Let’s take a look the core of the Court’s analysis of the Prometheus claim and see what happens when we transport it to the domain of electronics, to a simple device such as loudspeaker:

Prometheus

While it takes a human action (the administration of a thiopurine drug) to trigger a manifestation of this relation in a particular person, the relation itself exists in principle apart from any human action. The relation is a consequence of the ways in which thiopurine compounds are metabolized by the body—entirely natural processes. And so a patent that simply describes that relation sets forth a natural law.

A loudspeaker

While it takes a human action (the activation of the amplifier) to trigger the output of the sound from the loudspeaker in response to an electrical signal, the relation itself exists in principle apart from any human action. The relation is a consequence of the ways in which electrical impulses are converted to mechanical movement—entirely natural processes. And so a patent that simply describes that relation sets forth a natural law.

There are—or should I say, were—by my estimate, approximately 10,000 patents on various types of loudspeakers. This is only one example, and a trivial one at that. A similar example could be constructed in any field of technology. And if that is the case, then no patent is immune from this line of attack. Well, no patent except one for a business method.

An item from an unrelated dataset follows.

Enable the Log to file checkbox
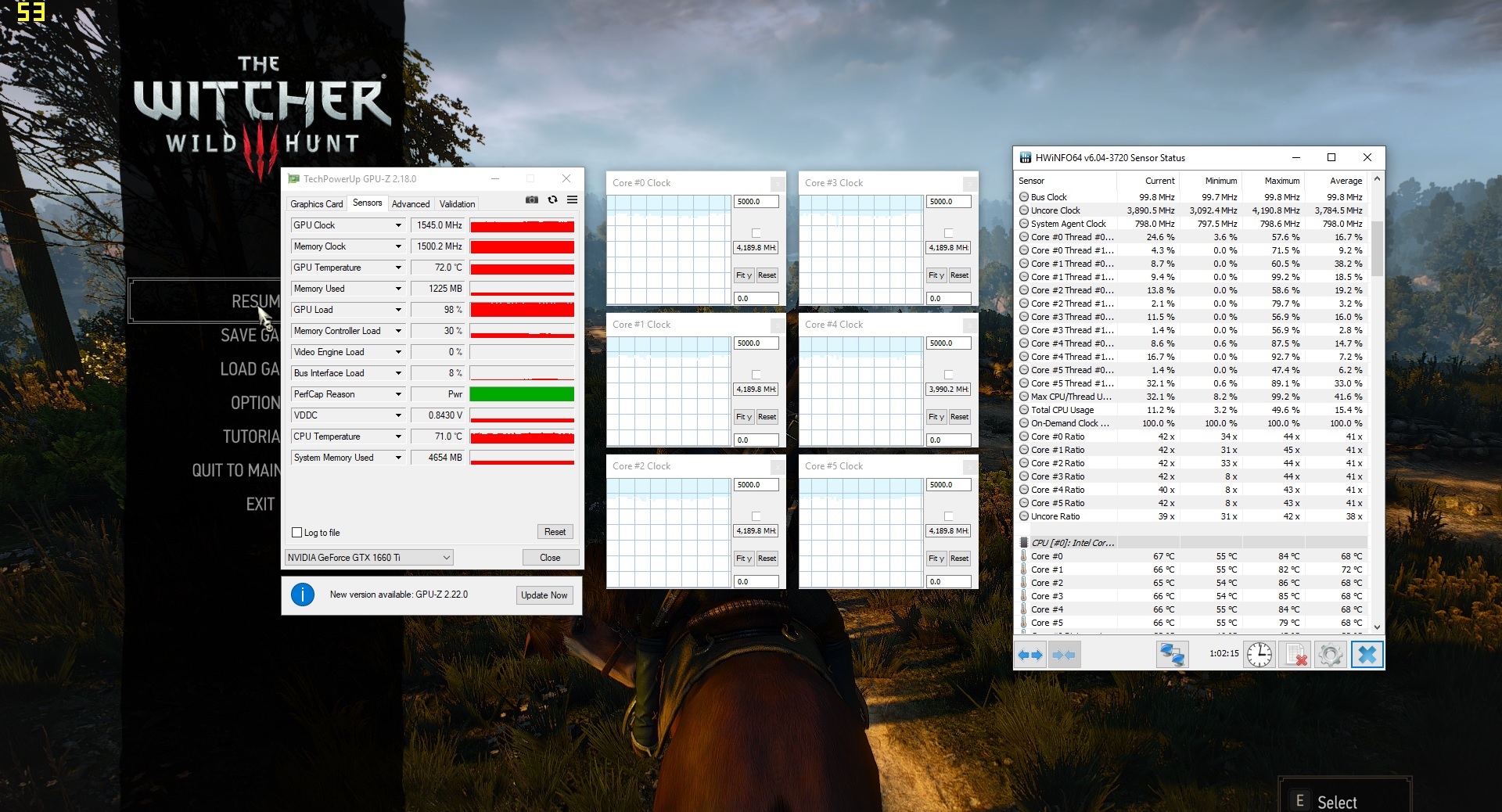This screenshot has width=1502, height=812. pyautogui.click(x=297, y=533)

Business methods, being entirely the province of arbitrary human behavior such as advertising, finance and the like, are the one class of inventions clearly not based upon or using laws of nature and natural phenomenon. Yes, all inventions comply with the law of thermodynamics, etc., and perhaps all human behavior could be explained if we truly could model the regularities that govern the behavior of all fundamental particles, and as result we divorced ourselves from a persistent macro-phenomenon as free will and consciousness.   If we get that far, then we will have a more difficult problem on our hands, whether we can patent non-obvious applications of those laws.   Whether these methods are “abstract ideas” is another matter—but as should be clear from the above, it is my view that a method used in a business is not an abstract idea. If you can sell it, it’s patent-eligible.